Reinforcement Learning for Continuous PV Power Forecasting with Reward-Based Model Updates

Co-Supervised by: Fereshteh Jafari

If you are interested in this topic or have further questions, do not hesitate to contact fereshteh.jafari@unibe.ch.

Background / Context

Traditional supervised learning approaches for PV power prediction optimize for statistical accuracy metrics (MAE, RMSE) but do not directly consider the operational context where predictions are used. In real-world energy systems, the cost of prediction errors varies depending on the situation-underestimating solar generation during peak demand leads to penalties as well as overestimating during low demand periods. Reinforcement Learning (RL) offers a framework to directly optimize for operational objectives while continuously adapting to changing conditions. By designing reward functions that incorporate both prediction accuracy and operational costs, RL agents can learn to make predictions that are not just statistically optimal but also operationally valuable. This approach is particularly promising for online learning scenarios where the model must adapt to non-stationary environments and changing system dynamics, and where reward functions do not have simple relations with standard accuracy metrics.
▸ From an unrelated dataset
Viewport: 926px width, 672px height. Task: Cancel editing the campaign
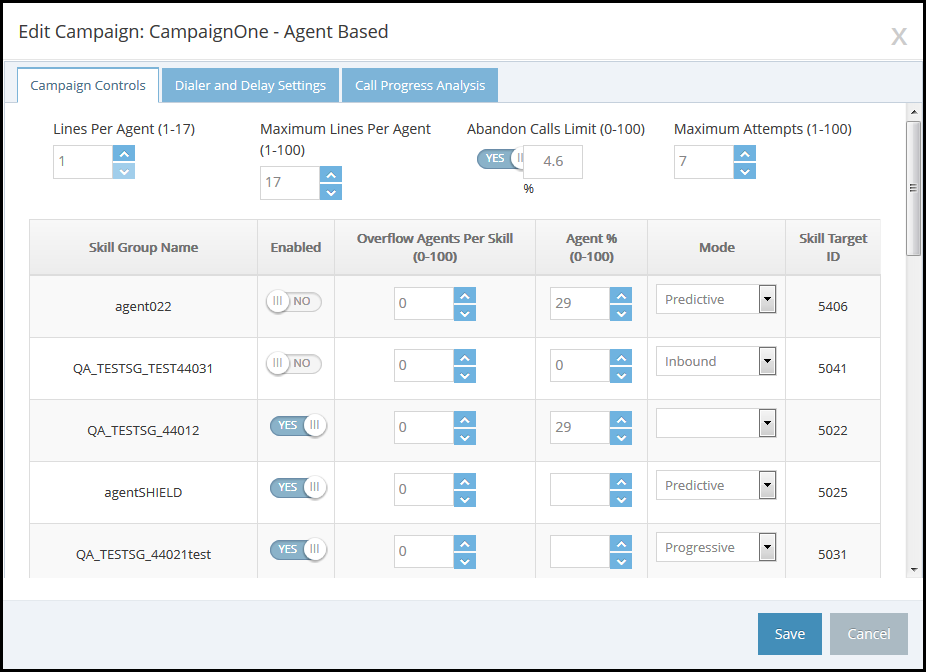click(x=868, y=634)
Research Question(s) / Goals

The research aims to investigate whether reinforcement learning can provide superior PV power predictions compared to traditional supervised learning approaches by:

Developing RL frameworks that optimize for operational objectives rather than just statistical accuracy
Analyze adjustment of energy prices to separate systematic and random parts
Designing reward functions that capture the prediction errors
Enabling continuous model adaptation through online policy updates
Handling non-stationary environments with changing weather patterns and system characteristics

Approach / Methods

The student will:

Formulate online PV prediction as a reinforcement learning problem with appropriate state, action, and reward definitions
Implement and compare different RL algorithms
Design reward functions incorporating prediction accuracy, and system constraints
Develop online learning strategies (using temporal difference methods, dynamic programming, Markov chains, etc.)
Conduct extensive experimental evaluation comparing RL approaches with supervised learning baselines
Analyze convergence properties and stability under different environmental conditions
Investigate reward shaping techniques for improved learning efficiency

Expected Contributions / Outcomes

Novel RL formulation for online PV power prediction with theoretical justification
Comprehensive experimental evaluation demonstrating improved operational performance
Analysis of reward function design and its impact on learning behavior
Investigation of RL agent behavior under different weather patterns and seasonal variations
Framework for online model updates using prediction error feedback
Potential publication in renewable energy or machine learning conferences/journals

Required Skills / Prerequisites

Background in machine learning and reinforcement learning theory
Familiar with Python and deep learning frameworks (PyTorch, TensorFlow)
Understanding of Markov Decision Processes and RL algorithms
Background in optimization theory and control systems

Possible Extensions

Integration with energy market dynamics and pricing signals
Transfer learning between different PV installations

Further Reading / Starting Literature

Sutton, R. S., & Barto, A. G. (2018). “Reinforcement learning: An introduction.” MIT Press.
Li, Y. (2017). “Deep reinforcement learning: An overview.” arXiv preprint arXiv:1701.07274.
Raza, M. Q., & Khosravi, A. (2015). “A review on artificial intelligence based load demand forecasting techniques for smart grid and buildings.” Renewable and Sustainable Energy Reviews, 50, 1352-1372.